45 casi nel mondo

Suicidi “guidati” sul web, inchiesta del New York Times: c’è anche Fabio Gianfreda

Il papà del ragazzo di Latina che si è tolto la vita: "Trovati gli ideatori e amministratori del sito web che li ha istigati"

LATINA – Un’inchiesta del New York Times riporta l’attenzione sul suicidio di Fabio Gianfreda un ragazzo di 19 anni di Latina morto esattamente un anno fa dopo aver ingerito nitrito di sodio acquistato sul web. Il quotidiano americano noto per le sue importanti inchieste indagando sui suicidi guidati attraverso un sito web ha inserito infatti la tragica morte di Fabio avvenuta in un albergo della Capitale tra i 45 casi che hanno riguardato giovani di tutto il mondo.

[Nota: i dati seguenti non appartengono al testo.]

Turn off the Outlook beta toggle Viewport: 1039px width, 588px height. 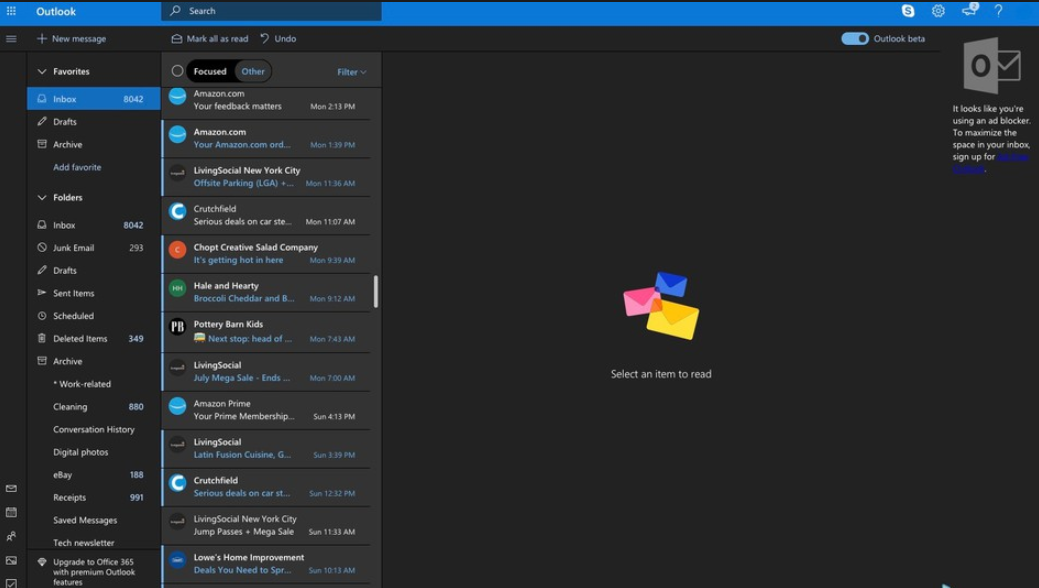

Sono stati i genitori di Fabio, Marco e Lisa, e il fratello Francesco, che hanno fondato anche un’associazione che ha tra i suoi scopi anche l’impego di questo fronte, a smuovere l’interesse delle autorità giudiziarie italiane intorno ad alcuni episodi avvenuti nel nostro Paese tutti secondo precise e analoghe modalità. E grazie al loro impegno e a quello degli inquirenti della Procura di Roma che hanno aperto un fascicolo di indagine, a ottenere che il sito incriminato che anche Fabio seguiva, venisse oscurato e non fosse più accessibile dai pc italiani.

“Consigli, ricette, frasi di incoraggiamento per aiutare individui in difficoltà a “salvarsi”, buttandosi giù dal dirupo della loro disperazione. Tante nel mondo, le fragili vittime di questo infame forum. Tra loro anche Fabio. Ora il The New York Times – dice Marco Gianfreda –  ha trovato gli ideatori e amministratori del sito web che istiga al suicidio che noi riteniamo responsabili di aver istigato al suicidio almeno 45 persone. Dovranno risponderne davanti alla Giustizia”.